4. Em 2014 entrevistei para o Rede Angola, na sua casa, Maria Sala (Filó), angolana radicada em Portugal, que acabara de sofrer uma brutal e gratuita agressão por parte de um polícia, com o requinte de ter o filho, de cinco anos, a assistir ao espetáculo da mãe a ser violentada e levada como criminosa. Passou-se no Centro Comercial de Massamá/Barcarena onde era proprietária de um pequeno restaurante-bar. Este encerrava diariamente as 22h, com uma margem normal de 30 minutos para limpeza, Filó encontrava-se às 22h15 no interior da loja com uma amiga que a ajudava a arrumar a casa. O segurança em funcionamento intercedeu impelindo-a a fechar de imediato o restaurante para encerrar o Centro, chamando o polícia de serviço para a despachar.

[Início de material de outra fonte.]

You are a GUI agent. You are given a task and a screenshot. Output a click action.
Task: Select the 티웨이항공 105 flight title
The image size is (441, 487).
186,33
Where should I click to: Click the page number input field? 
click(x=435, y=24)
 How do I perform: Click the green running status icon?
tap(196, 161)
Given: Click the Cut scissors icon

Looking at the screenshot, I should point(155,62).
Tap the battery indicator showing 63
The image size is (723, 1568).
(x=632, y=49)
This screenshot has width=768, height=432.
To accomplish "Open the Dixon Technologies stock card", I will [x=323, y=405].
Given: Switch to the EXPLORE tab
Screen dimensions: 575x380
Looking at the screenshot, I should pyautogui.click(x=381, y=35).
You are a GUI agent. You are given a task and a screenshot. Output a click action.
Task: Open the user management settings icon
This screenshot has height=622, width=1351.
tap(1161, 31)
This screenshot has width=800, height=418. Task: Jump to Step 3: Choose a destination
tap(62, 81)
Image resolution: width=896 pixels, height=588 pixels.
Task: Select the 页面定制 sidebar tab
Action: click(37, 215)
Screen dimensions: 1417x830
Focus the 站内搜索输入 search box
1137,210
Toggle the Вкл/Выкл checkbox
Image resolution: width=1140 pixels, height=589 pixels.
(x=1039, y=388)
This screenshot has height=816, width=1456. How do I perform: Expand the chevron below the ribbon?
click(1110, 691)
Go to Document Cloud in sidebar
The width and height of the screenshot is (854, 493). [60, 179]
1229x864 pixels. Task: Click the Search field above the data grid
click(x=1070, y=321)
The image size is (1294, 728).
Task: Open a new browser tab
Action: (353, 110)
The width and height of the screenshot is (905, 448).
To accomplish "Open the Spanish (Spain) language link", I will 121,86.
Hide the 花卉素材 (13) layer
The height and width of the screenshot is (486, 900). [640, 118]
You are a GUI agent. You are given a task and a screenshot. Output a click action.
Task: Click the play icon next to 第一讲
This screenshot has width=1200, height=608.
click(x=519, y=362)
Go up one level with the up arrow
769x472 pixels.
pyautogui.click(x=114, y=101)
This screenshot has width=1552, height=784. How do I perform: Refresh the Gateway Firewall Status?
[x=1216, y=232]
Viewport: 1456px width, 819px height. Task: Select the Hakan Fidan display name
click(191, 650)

O polícia empurra-a de forma brusca, e Filó tenta defender-se instintivamente, tropeçando e fazendo um pequeno arranhão ao agente. Segue-se então uma impressionante sucessão de agressões violentas, desde choques eléctricos a pontapés, até ser forçosamente algemada pelo polícia, em conivência com o segurança, para ser detida. “Não mates a minha mãe!”, de novo o grito da criança inocente, para sempre marcada. Já no carro, a agressão e humilhação à jovem mulher prosseguiu sem tréguas, com socos na cara e insultos racistas até à esquadra de Massamá [na Quinta das Flores], onde o espancamento continuou, pela parte do mesmo agente. Durou das 22h30 às 2h e pouco da manhã. Às 10 h do dia seguinte, Maria Sala teve de apresentar-se, ainda convalescente, no Tribunal de Sintra, pois o polícia acusou-a de desacato a autoridade. O julgamento, que era para ser sumário, foi adiado, passou a Inquérito e a Justiça ia averiguar o que se passou. Entretanto Maria Sala também ganhou coragem e apresentou queixa contra o agente, e, na altura que falámos, aguardava que este fosse notificado. Contou com a ajuda de uma advogada atribuída pela segurança social. Desconheço o desenlace desta história.  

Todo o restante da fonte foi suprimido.